Дом у янтарной сосны - Ника Муратова
Шрифт:
Интервал:
Закладка:
Кирин отец был прав. Алекс нервничал. В отличие от Киры он воспринимал знакомство с родителями очень серьезно. Раз она решила представить его, значит, стала по-другому думать о нем. Если он не найдет общего языка с ее родителями, это, конечно, не сможет препятствовать их отношениям, но в значительной степени может их осложнить. И хоть Кира давно уже выросла из того возраста, когда выбирают себе пару с оглядкой на папу с мамой, все равно их мнение может сыграть важную роль.
Все оказалось намного проще, чем он навоображал. Ее отец, который виделся ему лощеным дипломатом строгих правил, оказался простым в общении, разговорчивым человеком. А мама, хоть и задавала вопросы с типично женским любопытством, делала это очень тактично и непринужденно. Кира чувствовала себя естественно, и вскоре Алекс тоже перестал ощущать скованность. Кира оседлала любимого конька – стала хвалить достижения Гурова.
– Алекс, между прочим, стал уже правой рукой шефа! Ковальчук от него просто в восторге, сам мне не раз говорил.
– Ну, ты преувеличиваешь. Крупные заказы я пока не беру.
– Только потому, что сам не поговоришь с Ковальчуком по этому поводу. Он все скромничает, – заявила она родителям. – Знает, что справится с любым заказом, но не хочет поговорить об этом с шефом. Что, я не права? – повернулась она к Гурову.
Тот пожал плечами.
– Вот взять, к примеру, ваш последний заказ, – увлеченно продолжала Кира. – У тебя ведь есть мысли, как его сделать, почему же ты молчишь? Ты должен представить свои идеи, взять на себя ответственность, показать себя! Чего ты боишься?

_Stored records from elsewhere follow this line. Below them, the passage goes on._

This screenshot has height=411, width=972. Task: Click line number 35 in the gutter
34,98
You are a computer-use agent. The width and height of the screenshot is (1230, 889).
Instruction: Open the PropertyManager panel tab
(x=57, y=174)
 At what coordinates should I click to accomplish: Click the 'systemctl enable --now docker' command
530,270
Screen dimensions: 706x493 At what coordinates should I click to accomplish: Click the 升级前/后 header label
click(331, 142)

– Да не боюсь я ничего, просто как-то неудобно выскакивать по поводу и без. Шеф сам знает, на что я способен. Просто я еще не дорос до таких масштабов.
– Кира, ты, как всегда, в роли универсального советчика, – мягко заметил отец.
– Да нет же, просто Алекс скромничает! А я знаю, что он – талант. Ведь мой же дом он сделал!
– И очень красиво сделал, – вставила Светлана Георгиевна, подкладывая салат в тарелку Алекса.
– Ну вот и я о том же!
– Твой дом – другое дело, – несколько смущенно ответил Алекс. Ему стало неловко, что он стал центром дискуссии. Зачем Кира ее затеяла?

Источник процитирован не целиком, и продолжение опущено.